§ Quelldokument
***
Brandschutz bei Gepäckförderanlagen

Januar

27

2016

Es gibt ja Themen in der Logistik, die in der öffentlichen Wahrnehmung ein wenig unterrepräsentiert sind, aber dennoch alles andere als vernachlässigbar. Der Brandschutz an Flughäfen, insbesondere im Bereich der Förderanlagen, sei so ein Thema, sagt Stephan Demmer, stellvertretender Leiter Fördertechnik der Flughafen Köln/Bonn GmbH. Denn mit Gepäckförderanlagen, die sich häufig kilometerlang über den gesamten Airport erstrecken können, werden auch sicherheitsrelevante Punkte zur Feuervermeidung unterschritten.
***
§ Aufgeführte Datensätze
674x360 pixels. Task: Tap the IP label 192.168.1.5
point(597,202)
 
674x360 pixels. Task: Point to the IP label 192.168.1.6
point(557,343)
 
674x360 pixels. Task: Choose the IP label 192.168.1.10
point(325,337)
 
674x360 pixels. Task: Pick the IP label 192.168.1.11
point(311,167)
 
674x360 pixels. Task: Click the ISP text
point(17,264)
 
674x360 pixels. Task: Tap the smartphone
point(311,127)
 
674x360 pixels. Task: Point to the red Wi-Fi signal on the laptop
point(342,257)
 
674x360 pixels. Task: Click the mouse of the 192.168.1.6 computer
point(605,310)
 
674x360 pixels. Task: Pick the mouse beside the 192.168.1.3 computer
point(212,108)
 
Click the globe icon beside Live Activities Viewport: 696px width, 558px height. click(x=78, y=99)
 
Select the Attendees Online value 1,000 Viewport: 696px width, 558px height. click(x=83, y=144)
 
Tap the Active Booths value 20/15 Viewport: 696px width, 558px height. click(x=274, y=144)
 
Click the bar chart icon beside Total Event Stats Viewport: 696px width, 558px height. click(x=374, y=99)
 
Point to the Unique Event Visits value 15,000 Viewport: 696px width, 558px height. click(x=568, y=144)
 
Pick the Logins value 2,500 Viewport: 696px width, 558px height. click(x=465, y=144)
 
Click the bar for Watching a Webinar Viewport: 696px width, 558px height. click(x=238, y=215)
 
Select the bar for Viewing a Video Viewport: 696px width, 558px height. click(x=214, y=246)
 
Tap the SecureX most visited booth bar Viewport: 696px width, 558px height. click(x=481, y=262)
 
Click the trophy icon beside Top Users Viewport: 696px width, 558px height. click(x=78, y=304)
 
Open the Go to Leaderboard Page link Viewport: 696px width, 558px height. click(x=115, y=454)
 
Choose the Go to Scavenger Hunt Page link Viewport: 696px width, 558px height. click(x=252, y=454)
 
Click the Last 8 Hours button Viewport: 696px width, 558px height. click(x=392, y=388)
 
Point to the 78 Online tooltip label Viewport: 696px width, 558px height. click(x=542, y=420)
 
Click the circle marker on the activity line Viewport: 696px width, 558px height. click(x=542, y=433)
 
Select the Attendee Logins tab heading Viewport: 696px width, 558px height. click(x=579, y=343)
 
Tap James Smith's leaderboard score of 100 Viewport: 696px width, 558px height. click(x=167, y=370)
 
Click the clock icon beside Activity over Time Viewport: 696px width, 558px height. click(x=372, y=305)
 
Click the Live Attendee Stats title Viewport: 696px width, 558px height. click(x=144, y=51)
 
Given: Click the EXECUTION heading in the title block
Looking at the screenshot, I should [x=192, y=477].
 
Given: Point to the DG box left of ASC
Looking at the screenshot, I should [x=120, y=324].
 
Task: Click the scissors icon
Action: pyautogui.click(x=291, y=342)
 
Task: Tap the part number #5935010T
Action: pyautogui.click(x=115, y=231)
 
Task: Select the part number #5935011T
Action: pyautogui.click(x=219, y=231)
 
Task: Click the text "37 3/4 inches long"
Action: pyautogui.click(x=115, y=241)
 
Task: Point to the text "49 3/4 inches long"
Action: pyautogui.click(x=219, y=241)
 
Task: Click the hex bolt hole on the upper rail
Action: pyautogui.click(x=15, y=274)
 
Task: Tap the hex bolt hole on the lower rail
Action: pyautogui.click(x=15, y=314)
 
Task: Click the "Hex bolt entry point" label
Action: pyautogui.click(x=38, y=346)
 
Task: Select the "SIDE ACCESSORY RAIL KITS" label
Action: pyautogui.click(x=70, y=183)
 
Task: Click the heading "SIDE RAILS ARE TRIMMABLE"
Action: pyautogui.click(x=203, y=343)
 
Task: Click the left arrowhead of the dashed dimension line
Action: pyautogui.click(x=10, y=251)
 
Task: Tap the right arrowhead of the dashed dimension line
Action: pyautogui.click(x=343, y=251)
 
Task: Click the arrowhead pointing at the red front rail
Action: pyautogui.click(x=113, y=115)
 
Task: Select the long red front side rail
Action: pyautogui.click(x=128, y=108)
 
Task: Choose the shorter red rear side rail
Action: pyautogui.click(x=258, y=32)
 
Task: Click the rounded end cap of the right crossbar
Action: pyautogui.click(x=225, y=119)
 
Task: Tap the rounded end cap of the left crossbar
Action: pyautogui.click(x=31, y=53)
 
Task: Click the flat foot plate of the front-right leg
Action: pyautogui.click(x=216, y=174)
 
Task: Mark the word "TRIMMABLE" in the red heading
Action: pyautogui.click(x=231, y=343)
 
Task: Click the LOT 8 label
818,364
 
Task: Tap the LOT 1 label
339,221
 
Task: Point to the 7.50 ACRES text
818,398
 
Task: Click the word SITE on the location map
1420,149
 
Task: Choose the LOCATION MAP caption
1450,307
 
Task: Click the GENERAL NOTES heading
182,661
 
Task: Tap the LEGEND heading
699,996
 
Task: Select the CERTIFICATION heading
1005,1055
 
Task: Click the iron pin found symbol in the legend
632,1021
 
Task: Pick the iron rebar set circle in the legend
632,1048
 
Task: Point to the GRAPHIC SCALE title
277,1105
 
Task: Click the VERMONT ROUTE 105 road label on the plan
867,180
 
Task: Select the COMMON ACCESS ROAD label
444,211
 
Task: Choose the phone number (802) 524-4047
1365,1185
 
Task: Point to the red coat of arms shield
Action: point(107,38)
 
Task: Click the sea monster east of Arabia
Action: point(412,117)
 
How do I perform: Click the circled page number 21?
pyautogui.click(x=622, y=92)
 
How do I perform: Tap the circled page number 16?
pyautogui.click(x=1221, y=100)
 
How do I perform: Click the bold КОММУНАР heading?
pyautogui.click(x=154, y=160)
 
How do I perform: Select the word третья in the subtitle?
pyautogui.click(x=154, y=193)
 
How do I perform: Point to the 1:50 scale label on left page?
***
§ Jetzt ausprobieren
Geben Sie aus dem Text über Brandschutz bei Gepäckförderanlagen den Abschnitt von „Es gibt ja Themen“ bis einschließlich „Punkte zur Feuervermeidung unterschritten.“ wortgetreu wieder.

§ Ergebnis der Übung
Es gibt ja Themen in der Logistik, die in der öffentlichen Wahrnehmung ein wenig unterrepräsentiert sind, aber dennoch alles andere als vernachlässigbar. Der Brandschutz an Flughäfen, insbesondere im Bereich der Förderanlagen, sei so ein Thema, sagt Stephan Demmer, stellvertretender Leiter Fördertechnik der Flughafen Köln/Bonn GmbH. Denn mit Gepäckförderanlagen, die sich häufig kilometerlang über den gesamten Airport erstrecken können, werden auch sicherheitsrelevante Punkte zur Feuervermeidung unterschritten.